Written and drawn by Ritz Kobayashi, the Saki manga series is serialized in Square Enix's biweekly seinen manga magazine, Young Gangan. Serialization began on February 3, 2006. Square Enix has collected the chapters in tankōbon volumes. The first volume was released on December 25, 2006, and as of July 2023, 24 volumes have been released. Yen Press have licensed the series in English for digital release.

A 4-koma series written by Saya Kiyoshi, Saki Biyori (咲日和), was serialized in Young Gangan between the June 17, 2011 and August 17, 2012, issues. It was also serialized in Big Gangan between the October 25, 2011 and March 24, 2018, issues. The first volume was released on March 24, 2012; seven volumes have been released as of March 24, 2018.

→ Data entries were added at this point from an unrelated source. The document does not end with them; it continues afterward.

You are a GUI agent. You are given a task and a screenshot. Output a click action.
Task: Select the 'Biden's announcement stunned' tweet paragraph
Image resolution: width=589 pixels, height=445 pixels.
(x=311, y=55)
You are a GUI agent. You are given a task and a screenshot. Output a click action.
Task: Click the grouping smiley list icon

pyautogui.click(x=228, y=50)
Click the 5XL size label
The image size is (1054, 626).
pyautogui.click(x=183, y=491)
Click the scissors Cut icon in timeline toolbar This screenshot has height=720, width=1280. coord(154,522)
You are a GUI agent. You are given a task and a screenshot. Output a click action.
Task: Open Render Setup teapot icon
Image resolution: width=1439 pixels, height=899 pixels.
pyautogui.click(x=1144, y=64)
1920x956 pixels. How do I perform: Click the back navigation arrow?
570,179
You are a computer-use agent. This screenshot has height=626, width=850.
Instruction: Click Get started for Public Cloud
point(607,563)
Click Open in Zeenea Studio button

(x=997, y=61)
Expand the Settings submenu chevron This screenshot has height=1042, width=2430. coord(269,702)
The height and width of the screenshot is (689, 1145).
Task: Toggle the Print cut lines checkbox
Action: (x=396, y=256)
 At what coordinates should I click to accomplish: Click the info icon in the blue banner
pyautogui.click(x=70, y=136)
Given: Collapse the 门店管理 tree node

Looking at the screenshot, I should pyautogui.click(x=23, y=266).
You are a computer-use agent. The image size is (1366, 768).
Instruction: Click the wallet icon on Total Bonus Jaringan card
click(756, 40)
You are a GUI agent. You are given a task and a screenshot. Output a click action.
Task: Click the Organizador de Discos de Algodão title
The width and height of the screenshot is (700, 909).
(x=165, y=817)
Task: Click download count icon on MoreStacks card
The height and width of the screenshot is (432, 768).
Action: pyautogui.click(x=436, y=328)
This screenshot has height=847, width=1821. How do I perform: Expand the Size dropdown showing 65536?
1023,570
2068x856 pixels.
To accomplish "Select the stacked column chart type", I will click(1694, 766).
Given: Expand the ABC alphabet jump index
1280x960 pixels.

A spin-off manga series written by Kobayashi and illustrated by Aguri Igarashi, Saki Achiga-hen episode of Side-A (咲 Saki 阿知賀編 episode of Side-A), originally ran in Square Enix's Shōnen Gangan magazine between the September 2011 and April 2013 issues. It was compiled into six volumes released between March 24, 2012, and August 24, 2013. It resumed serialization on March 23, 2020 and two new volumes were added in 2021. Nine books have been published as of September 2022.

Another spin-off manga titled Side Story of Saki: Shinohayu the Dawn of Age began serialization in Big Gangan from September 25, 2013. As of July 2023 it has 16 volumes published. A spin-off of Achiga-hen illustrated by Meki Meki, Toki (怜-Toki), began serialization in Big Gangan on June 25, 2016. There have been ten tankōbon volumes as of July 2023.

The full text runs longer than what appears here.